--- Start ---

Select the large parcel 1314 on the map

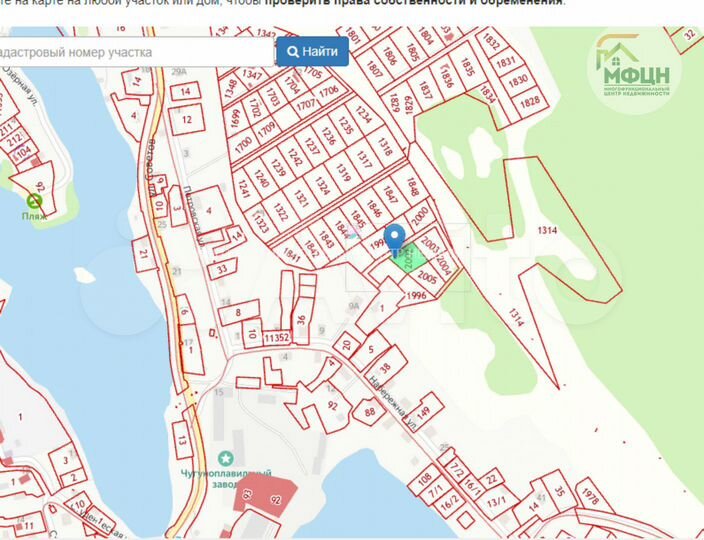click(x=545, y=230)
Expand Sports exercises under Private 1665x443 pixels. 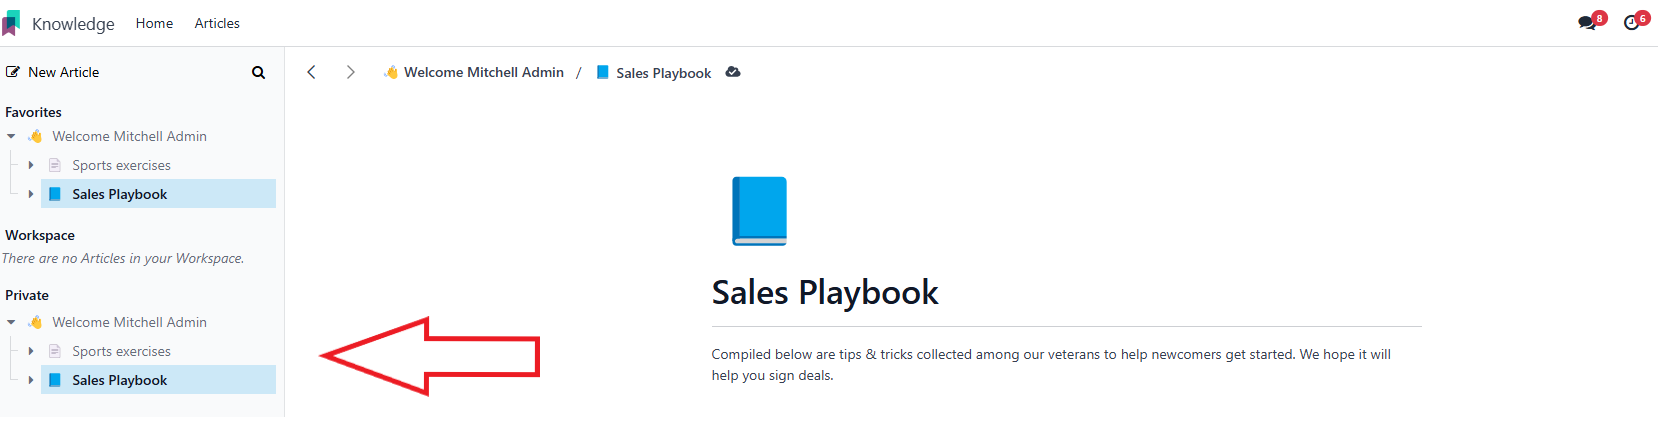point(31,351)
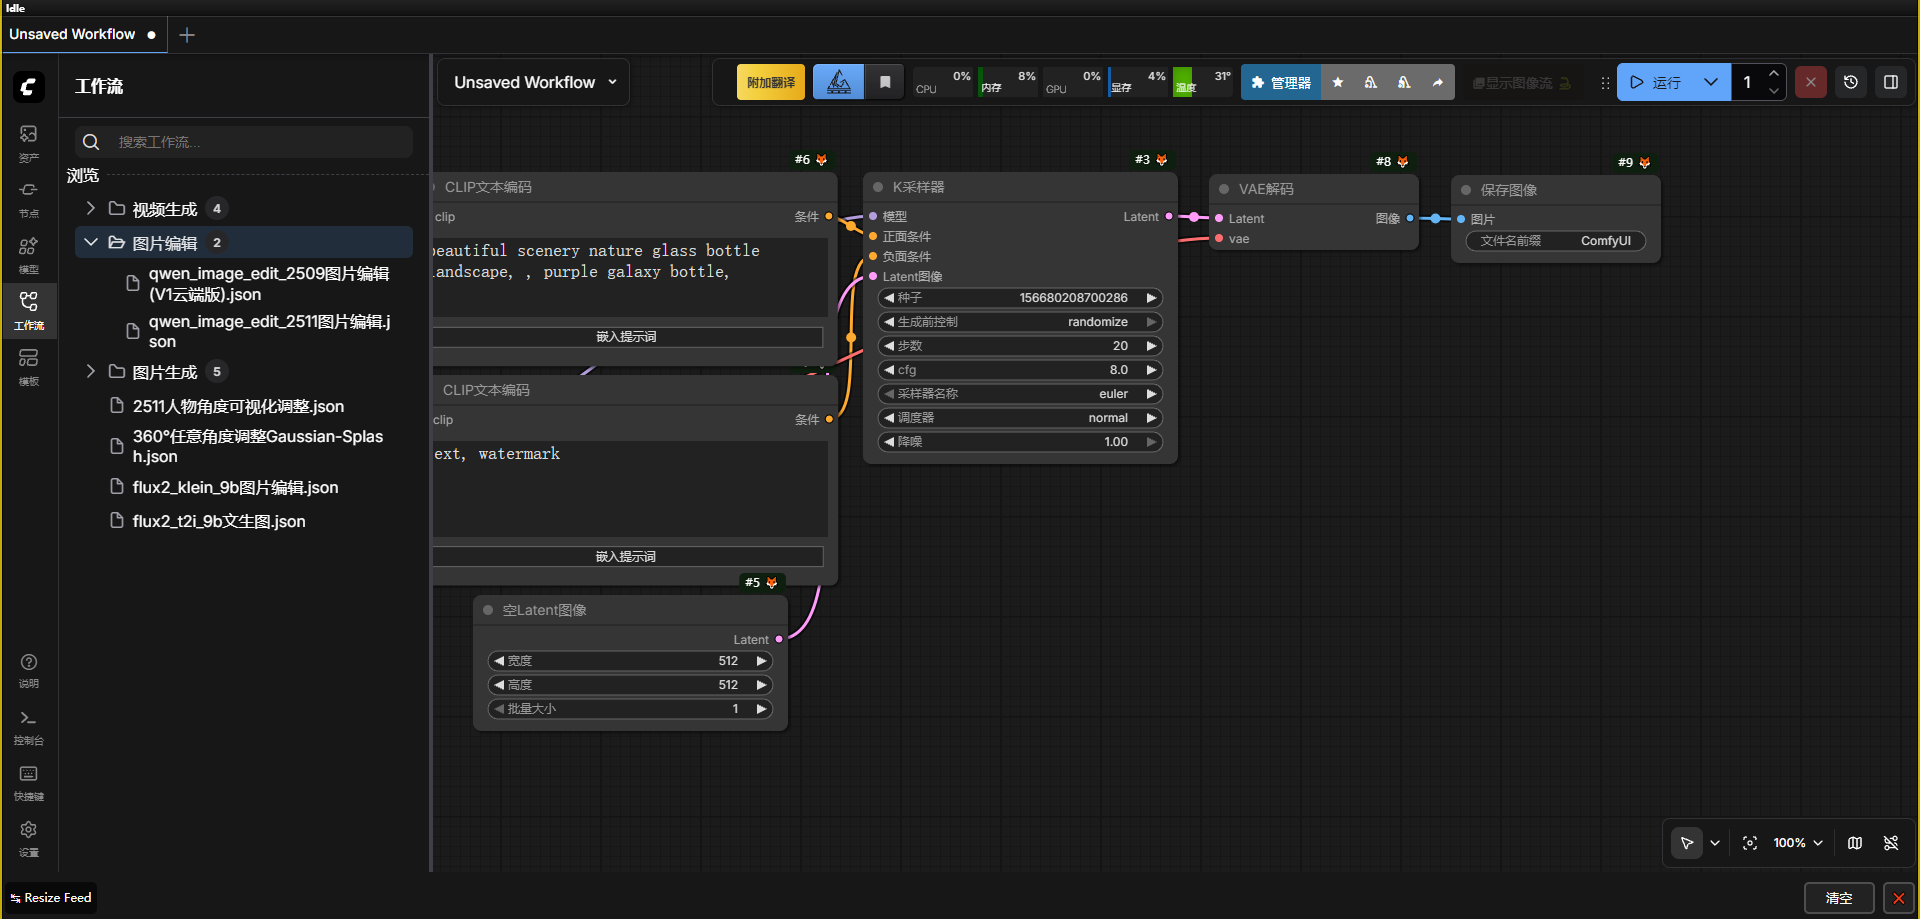Image resolution: width=1920 pixels, height=919 pixels.
Task: Open the 控制台 console in sidebar
Action: tap(28, 726)
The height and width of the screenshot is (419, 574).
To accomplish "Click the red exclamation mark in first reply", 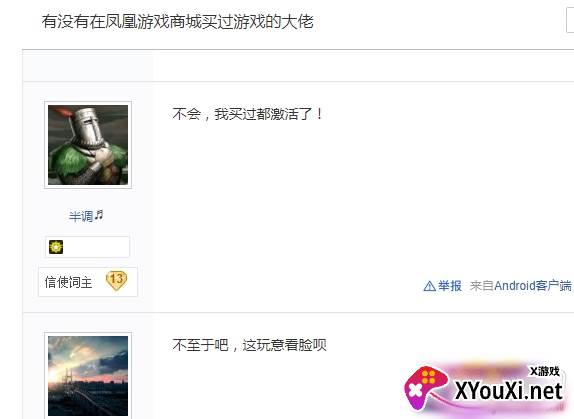I will pyautogui.click(x=320, y=114).
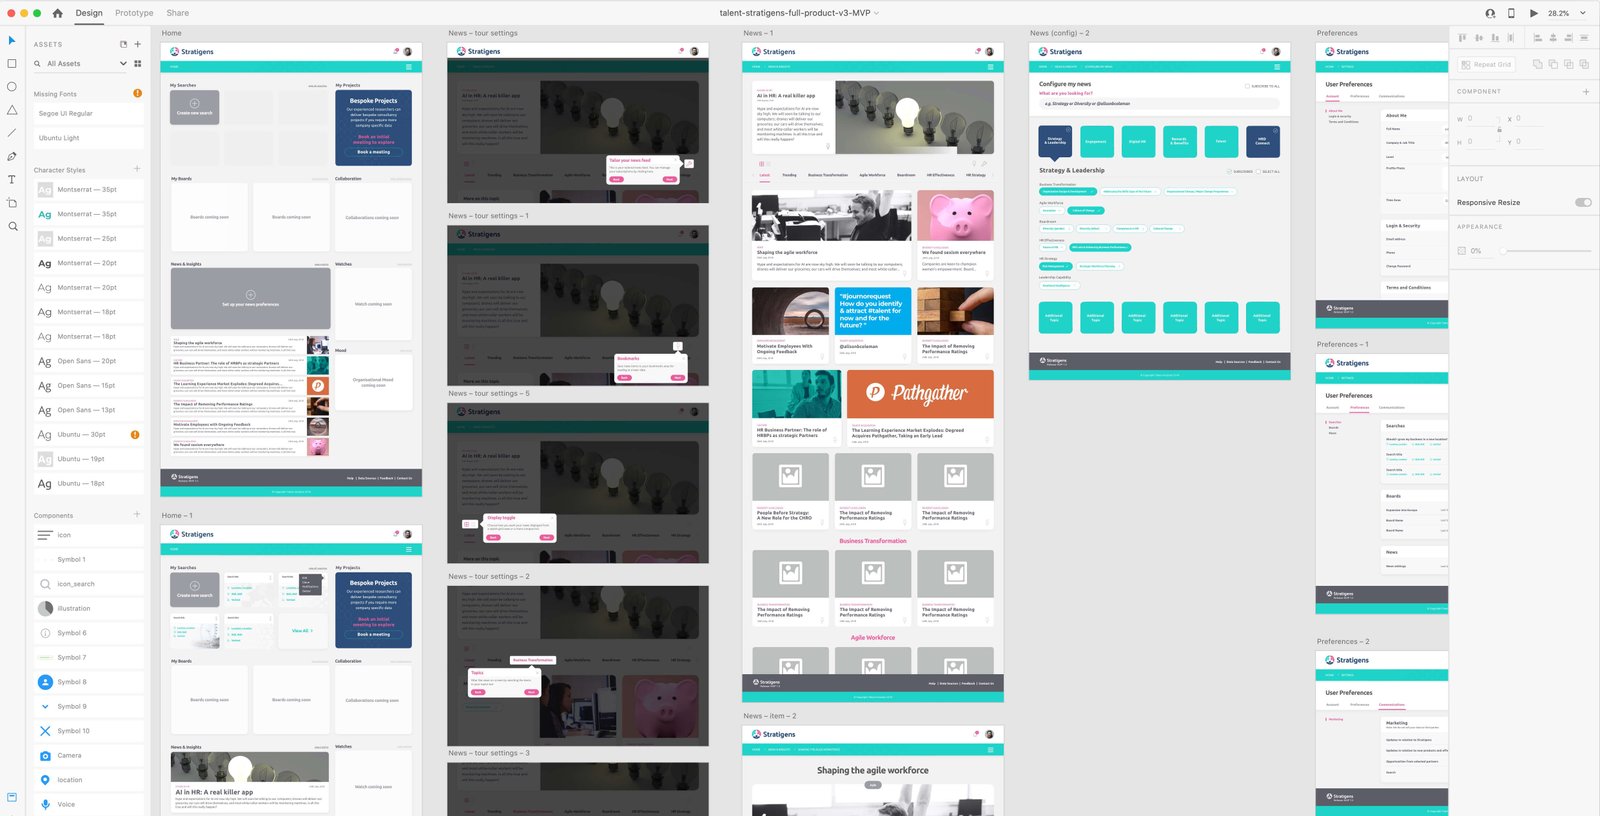
Task: Toggle the aspect ratio lock
Action: coord(1498,130)
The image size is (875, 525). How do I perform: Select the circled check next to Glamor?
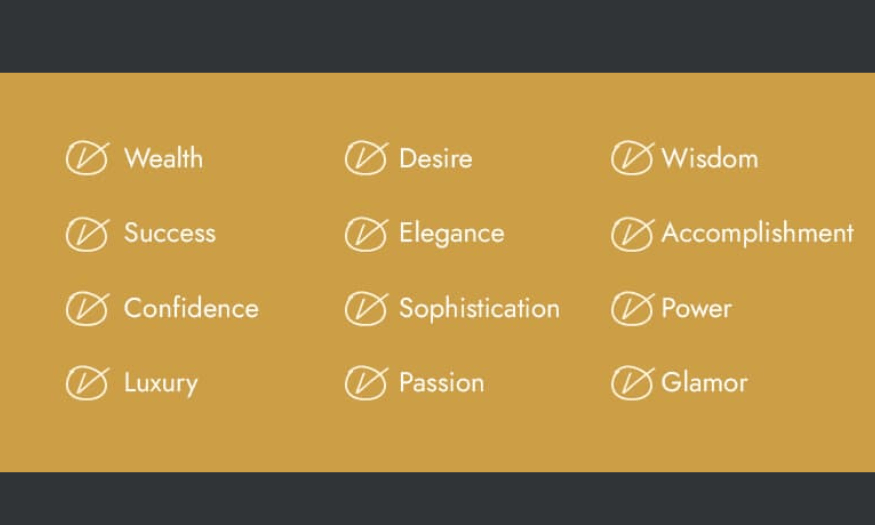pos(633,383)
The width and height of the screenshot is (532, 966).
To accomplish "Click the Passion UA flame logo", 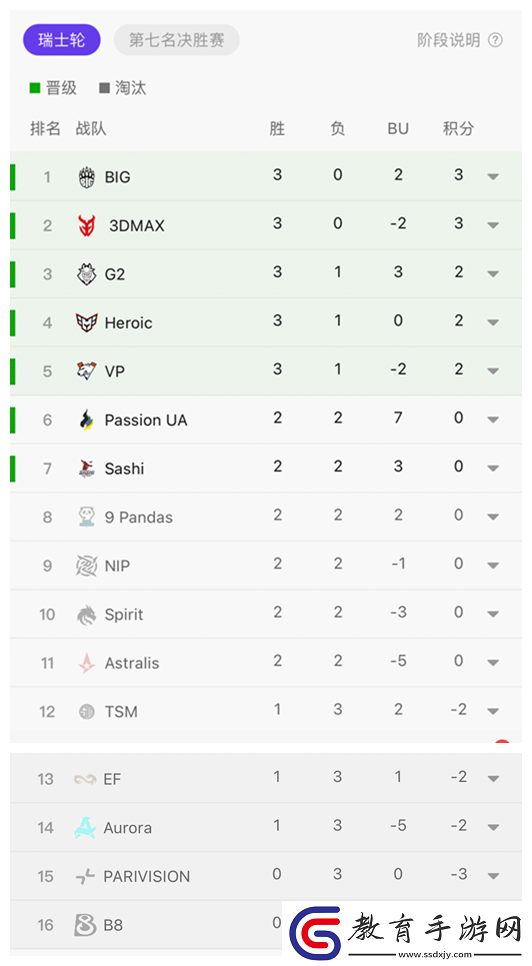I will click(87, 420).
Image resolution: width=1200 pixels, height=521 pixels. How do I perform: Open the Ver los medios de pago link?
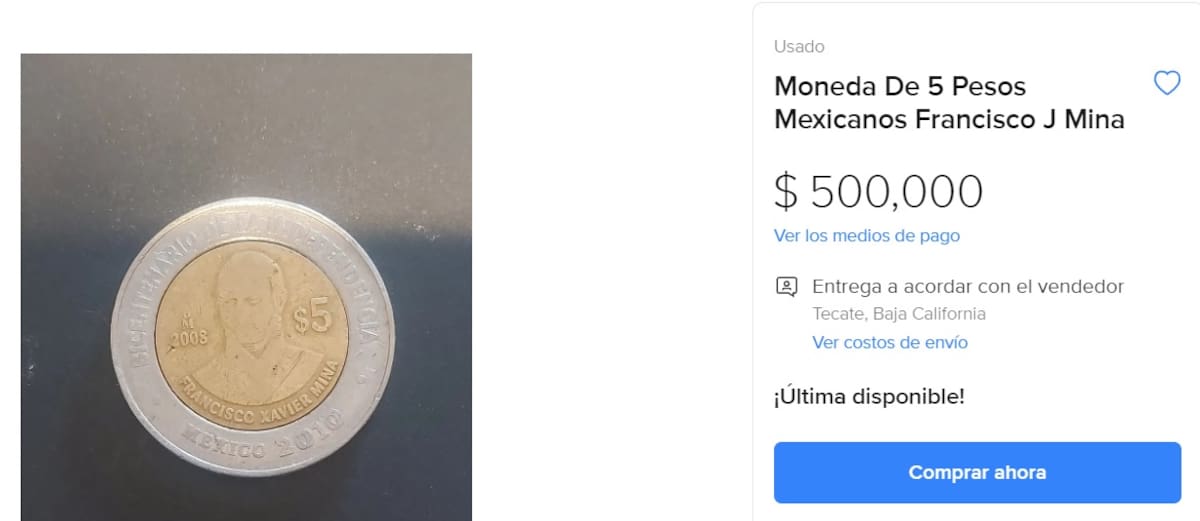tap(867, 236)
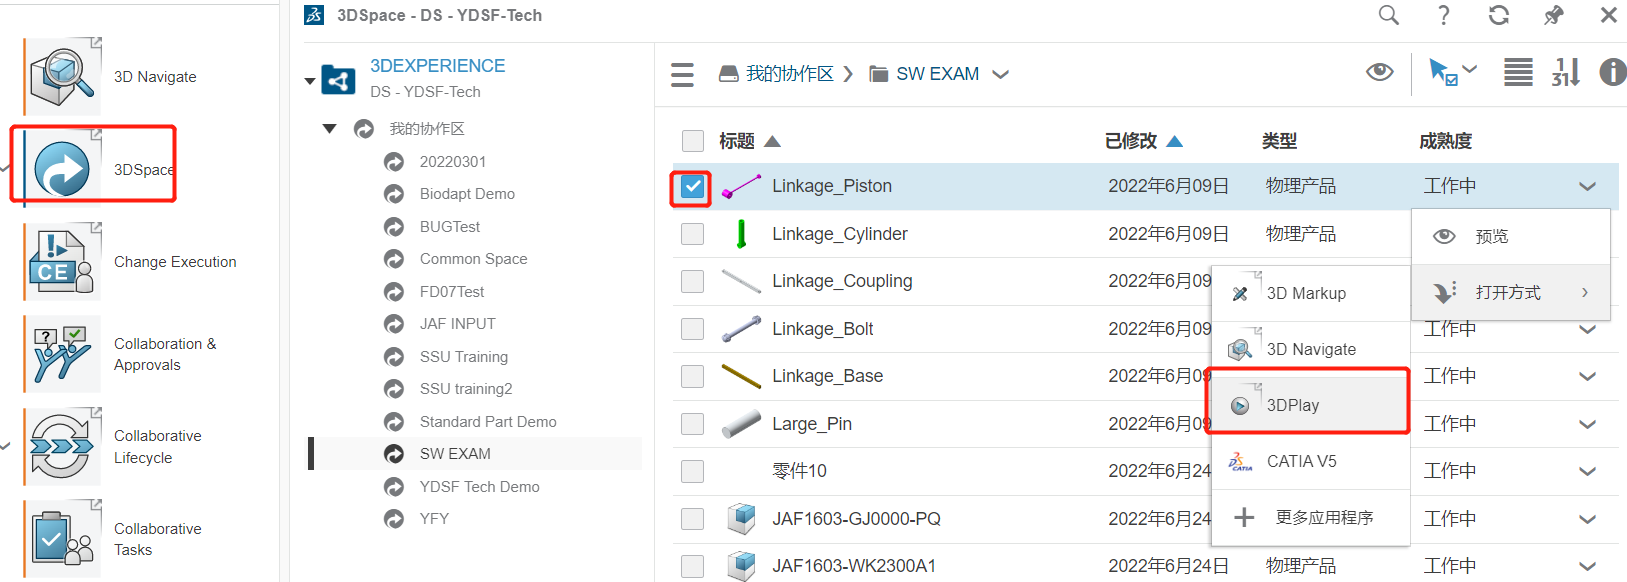The height and width of the screenshot is (582, 1627).
Task: Tick the select-all header checkbox
Action: [x=692, y=141]
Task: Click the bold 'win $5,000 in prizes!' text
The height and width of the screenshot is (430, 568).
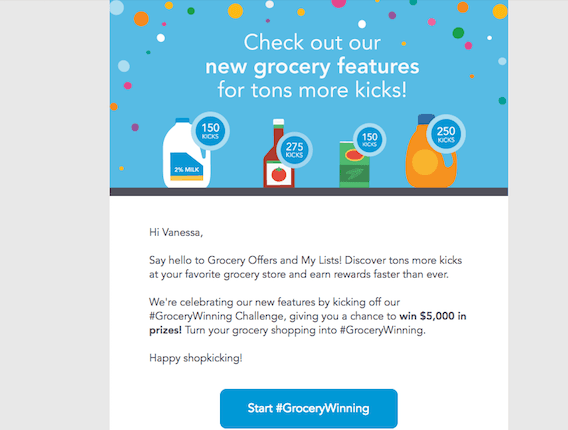Action: [x=308, y=323]
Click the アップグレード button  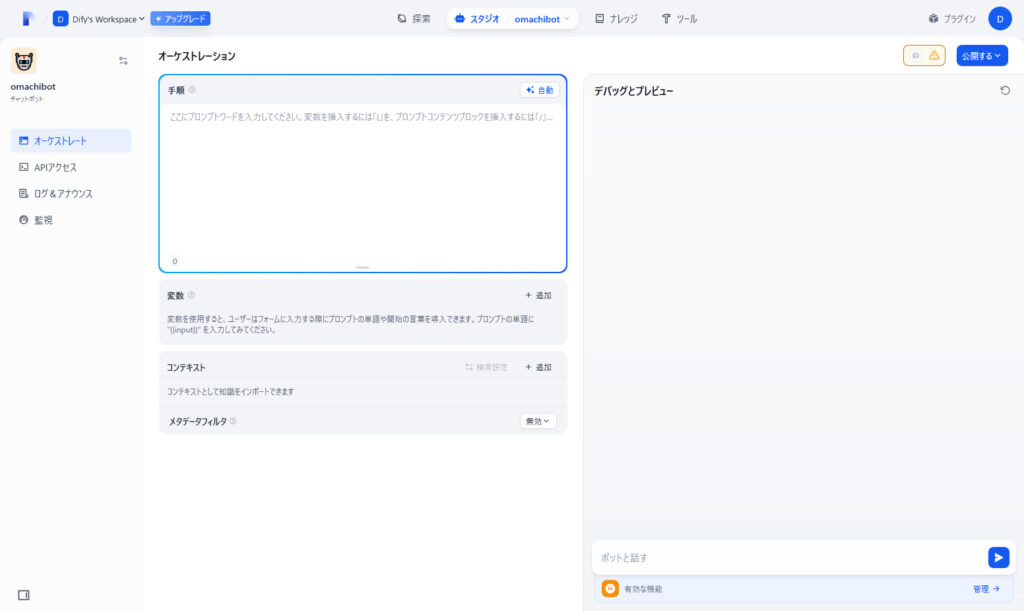coord(180,19)
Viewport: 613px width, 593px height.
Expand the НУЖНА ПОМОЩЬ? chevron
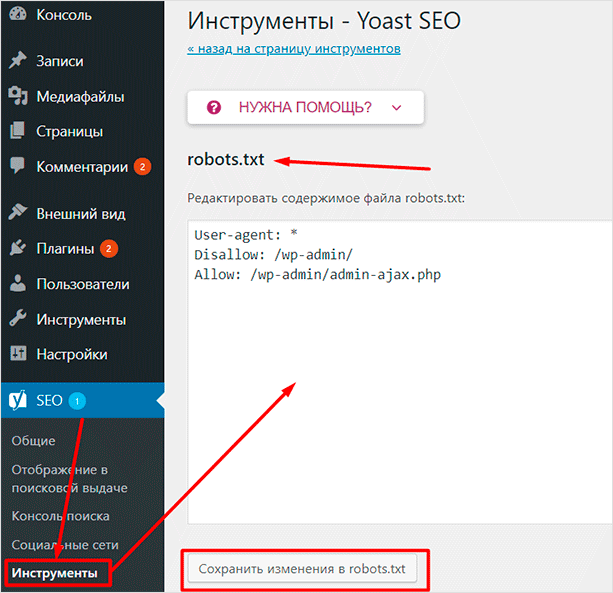(x=396, y=107)
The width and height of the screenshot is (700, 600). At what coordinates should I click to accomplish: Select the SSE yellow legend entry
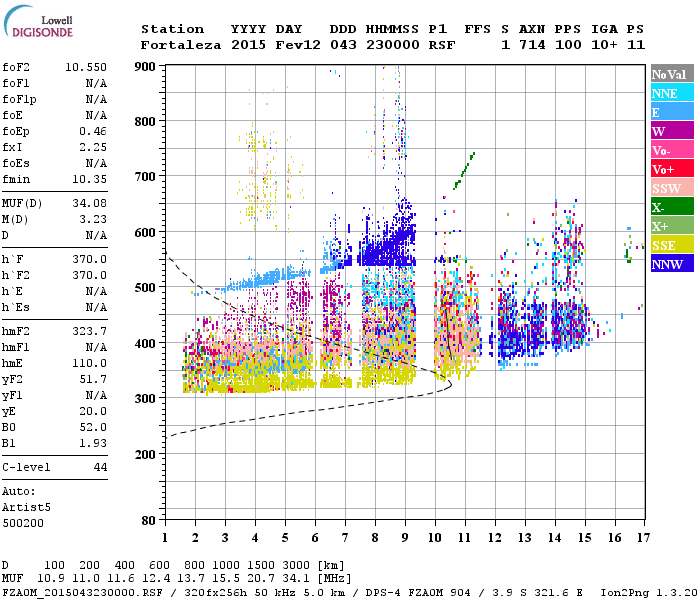click(x=671, y=245)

--- End ---

Reproduce the part of the items that opens with the line containing "Viewport: 613px width, 593px height." and closes at the end of the items, swapping "chevron" for "arrow" and leaving everything else unchanged. Omit the pictures.

### Problem solution:
Viewport: 613px width, 593px height.
Expand the НУЖНА ПОМОЩЬ? arrow
(x=396, y=107)
The width and height of the screenshot is (700, 600). At what coordinates should I click to accomplish: Select the SSE yellow legend entry
click(x=671, y=245)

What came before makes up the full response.